- _Input material_

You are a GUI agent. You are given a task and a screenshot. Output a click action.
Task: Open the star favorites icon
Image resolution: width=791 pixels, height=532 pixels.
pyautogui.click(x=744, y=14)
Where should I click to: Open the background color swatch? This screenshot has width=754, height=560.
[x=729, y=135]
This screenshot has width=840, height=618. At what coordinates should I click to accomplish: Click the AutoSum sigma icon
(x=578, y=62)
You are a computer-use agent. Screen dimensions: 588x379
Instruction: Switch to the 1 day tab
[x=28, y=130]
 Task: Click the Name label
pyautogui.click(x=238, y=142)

...

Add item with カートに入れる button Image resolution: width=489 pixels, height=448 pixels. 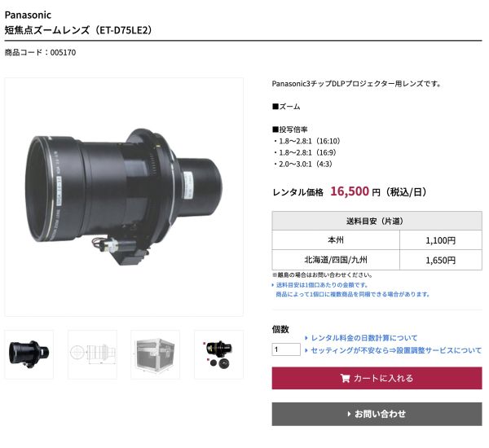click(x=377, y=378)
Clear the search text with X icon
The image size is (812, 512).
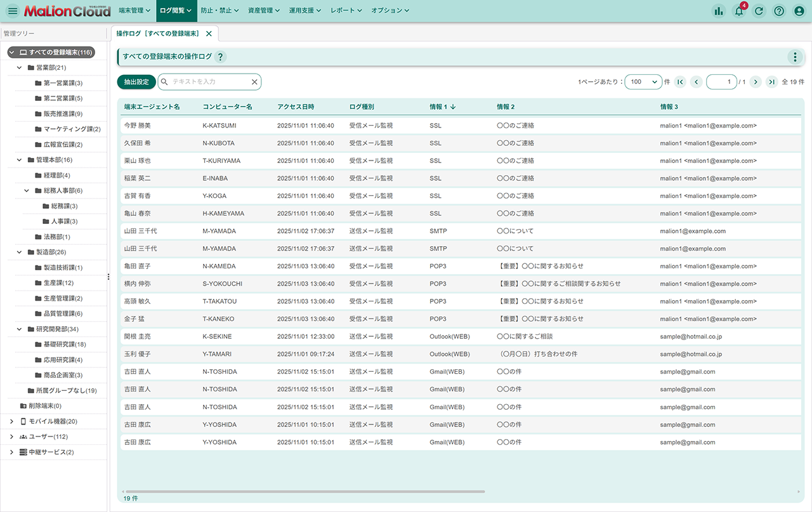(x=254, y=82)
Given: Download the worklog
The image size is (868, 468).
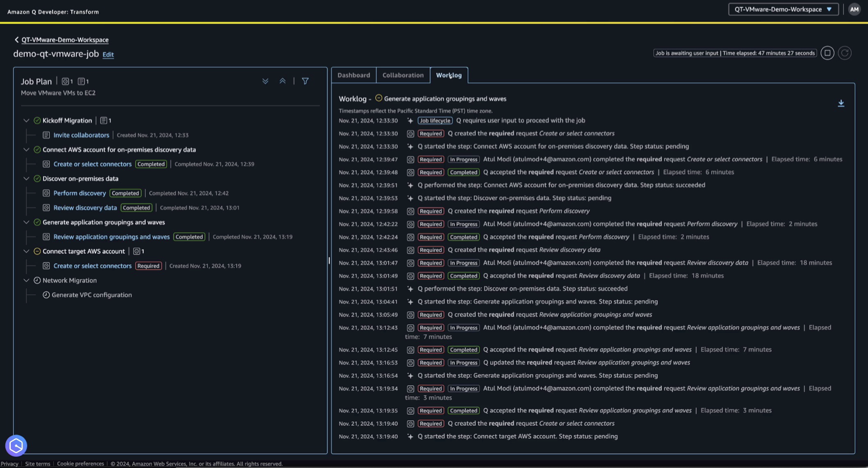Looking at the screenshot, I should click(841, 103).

* * *

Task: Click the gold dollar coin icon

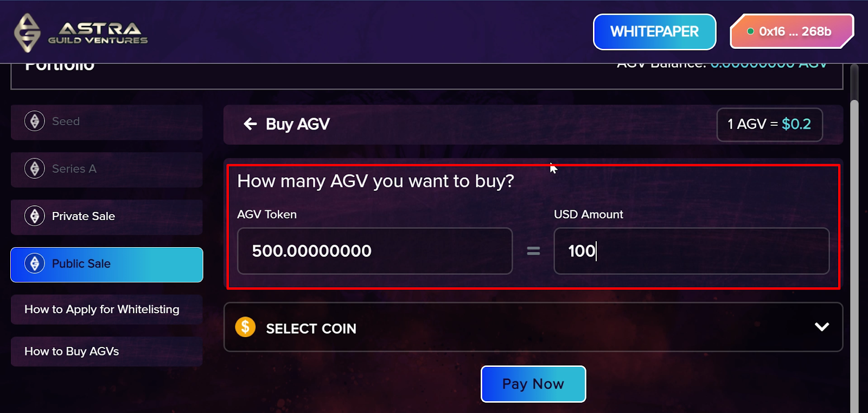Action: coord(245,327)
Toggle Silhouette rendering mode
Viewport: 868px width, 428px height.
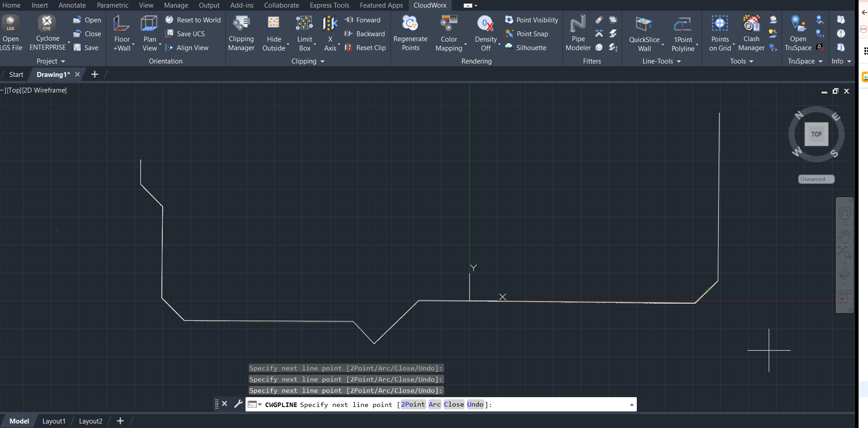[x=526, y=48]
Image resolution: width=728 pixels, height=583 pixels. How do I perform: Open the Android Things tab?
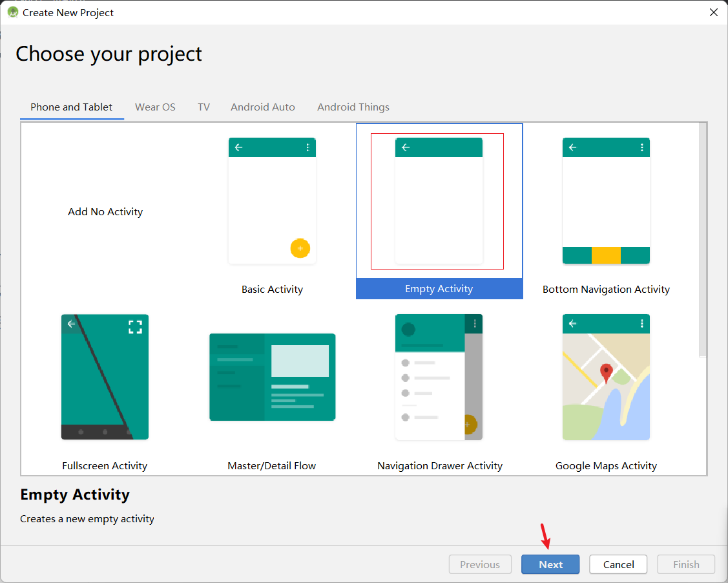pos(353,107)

- _Problem description_
All of the lines above that carry the string "agent" need to be found and copied.

- _Answer to this problem_
You are a GUI agent. You are given a task and a screenshot. Output a click action.
You are a computer-use agent. Screen dimensions: 588x379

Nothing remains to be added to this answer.